American garage rock band from Pennsylvania

The Kings Ransom were an American garage rock band from Allentown, Pennsylvania who were active from 1965 to 1968 and were a popular act in the Lehigh Valley area, as well as around Philadelphia. Their record "Shame" became a hit in Milton, Pennsylvania and received airplay in Michigan. In the intervening years the Kings Ransom's music has come to the attention of garage rock enthusiasts with the release of several of their songs on compilations such as Allentown Anglophile and Teenage Shutdown! Teen Jangler Blowout!

==History==

Kings Ransom were founded in 1965 in Allentown, Pennsylvania. The original lineup consisted of Bob Dougherty on lead vocals, Vince Homick on rhythm guitar, Bob Werley on lead guitar, Scobie King on bass, Ronnie Galland on keyboards, and Danny Roth on drums. Glenn Zoski later replaced King on bass and Chuck Hoey replaced Roth on drums. Mike Homick, owner of King Arthur's Court, in Quakertown, was the band's manager. The band was highly influenced by acts of the British Invasion such as the Beatles and the Rolling Stones. According to Bob Dougherty, "We were big on The Stones. That was our forte - doing a lot of Stones. People thought we did them really well. Werley did that on a 12-string through a Vox Super Beatle with a lot of mid-range. He was quite innovative at times." The Kings Ransom often played on the same bills as other Allentown groups such as the Hickeys, the Combenashuns at venues including the King Arthur's Court and The Lord's Estate (the other house band of King Arthur's Court and managed by Homick). The scene was competitive. Dougherty elaborates: "There were two stages at The Court. If there was another band across from you that was real good, it gave you the drive to be a little bit better. Joey Coloruso used to play down there with Quenn's Way Mersey". The King's Ransom also played numerous college fraternity gigs in nearby towns such in Drexel, Lafayette, Lehigh, and Bucknell. Dougherty has mentioned the band's rendition of Chris Kenner's "Land of 1000 Dances" as a highlight of their live shows. They were regular fixtures at the Purple Owl and the King's Court, and played occasionally at the Mod Mill, sometimes on the bill with Jerry Deane, and at the Mad Hatter, a club which specialized in soul music.

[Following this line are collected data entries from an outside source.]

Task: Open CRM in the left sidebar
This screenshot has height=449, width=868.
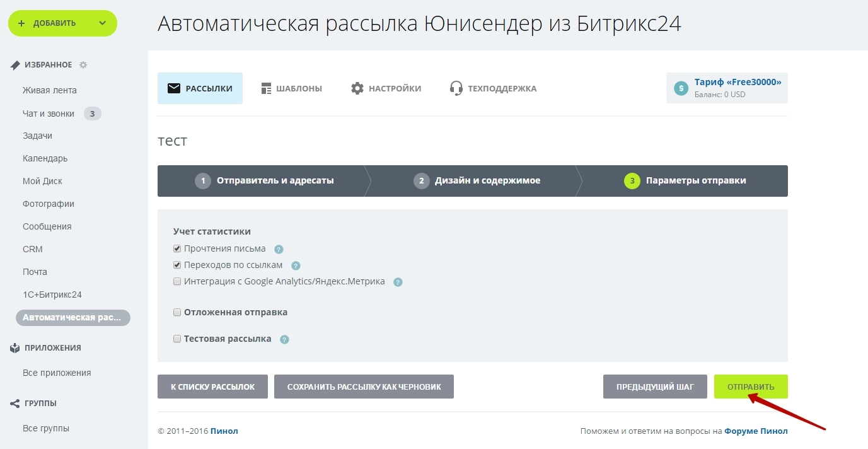Action: coord(33,249)
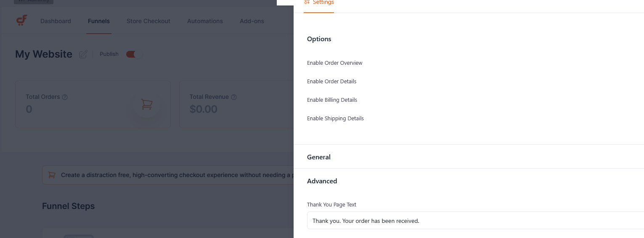Toggle the Publish switch

[134, 54]
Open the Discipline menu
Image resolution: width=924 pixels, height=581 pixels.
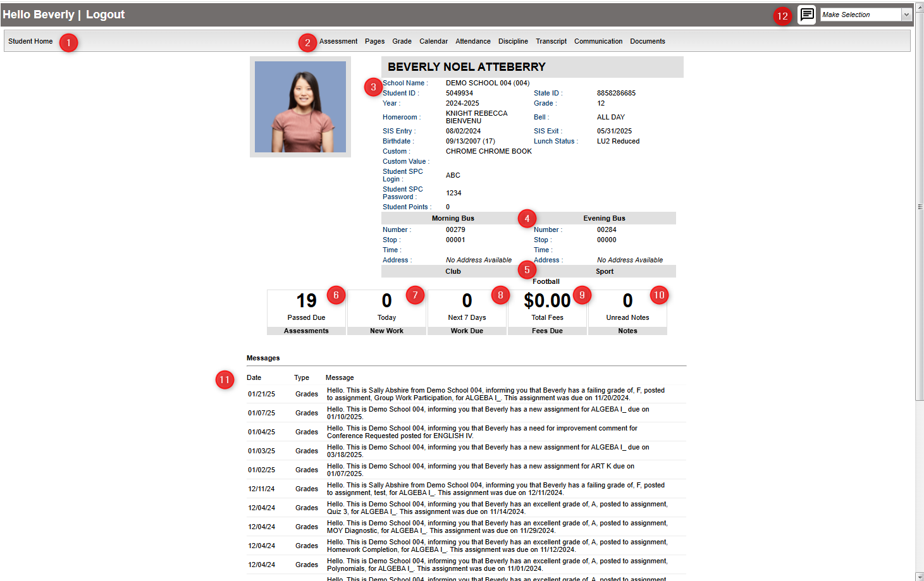[x=513, y=41]
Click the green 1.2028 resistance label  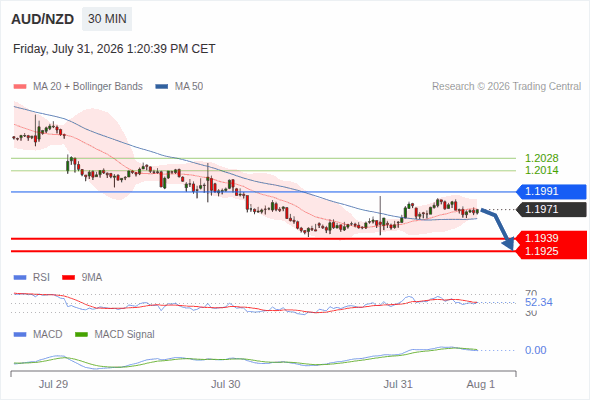tap(541, 158)
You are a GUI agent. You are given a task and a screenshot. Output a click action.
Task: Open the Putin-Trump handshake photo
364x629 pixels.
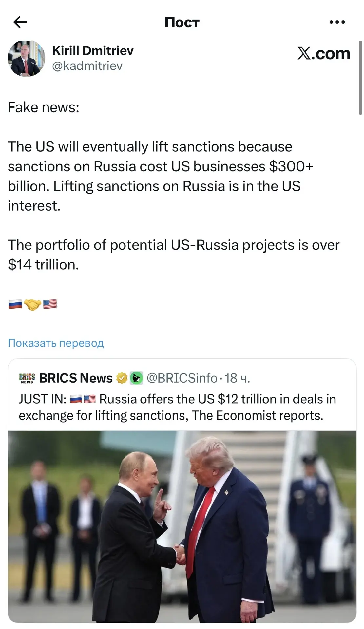[x=182, y=526]
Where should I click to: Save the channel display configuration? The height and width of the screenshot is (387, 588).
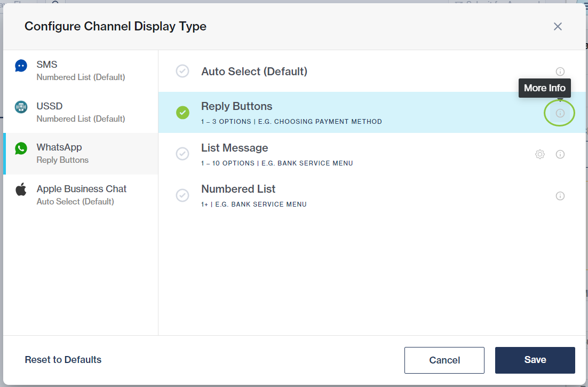pos(535,360)
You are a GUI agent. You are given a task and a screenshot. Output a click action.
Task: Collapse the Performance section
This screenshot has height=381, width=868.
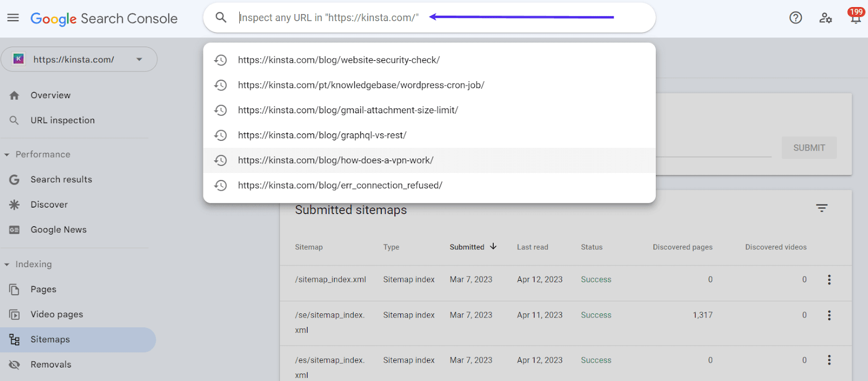point(7,155)
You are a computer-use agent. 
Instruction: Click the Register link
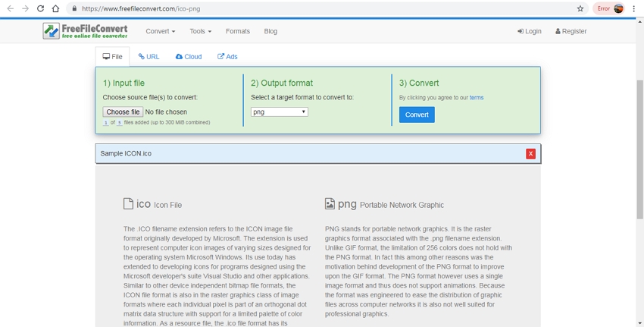coord(571,31)
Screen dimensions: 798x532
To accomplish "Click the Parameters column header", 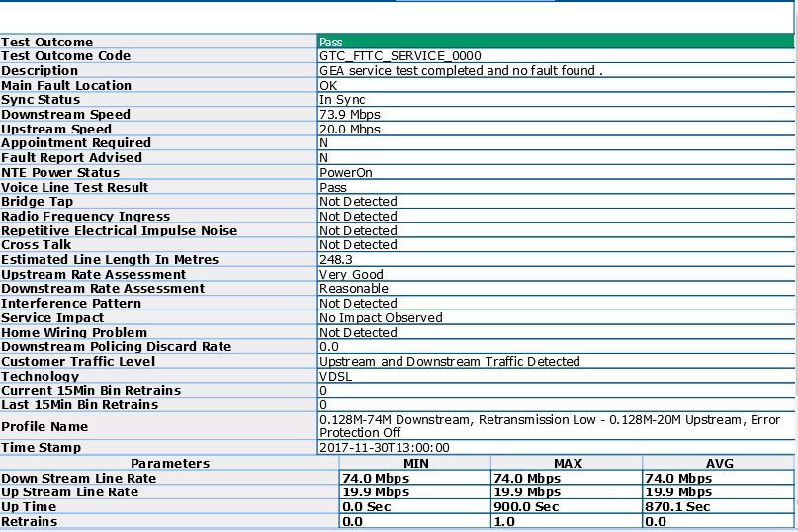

In 1966, the group taped a batch of demo recordings recorded by Pete Helfrich on location at a Greek Orthodox Church. Mike Homick arranged for some of the songs to be pressed on a 12-inch record at Allentown Records. Dougherty remembers, "That was before anything. That was never labeled. We sent some copies of that to record companies in New York and got some nice rejection letters. Nobody's ever heard that except people that knew us then. I don't even have a copy of that, but I'd like to". The band went to Frank Virtue Studio to cut their first official release on Integra Records, which was owned by radio disc jockeys Joe Mclaine (still on the air locally) and Bob Kratz. The resulting single's A-side, "Shame", featured arpeggiated 12-string guitar riffs played in odd scales and was backed with "Here Today Gone Tomorrow". The session proceeded rapidly. According to Dougherty: "We were there 'til about four o'clock in the morning! We started about nine o'clock at night - or eight thirty - and were done by four o'clock in the morning". The record was released in July 1967. "Shame" became a hit in Milton, Pennsylvania and received airplay in Michigan, but the record company did not have the means to distribute it nationally, except in certain regions. The group followed it up with "Shadows of Dawn" b/w "Streetcar" in November 1967. The Kings Ransom toured regionally, such as in Milton and Sunbury and played at the Four Seasons, a popular venue in the area. They did a show at Agricultural Hall ("Ag. Hall") in Allentown. The group continued playing for another year, but in June 1968 disbanded.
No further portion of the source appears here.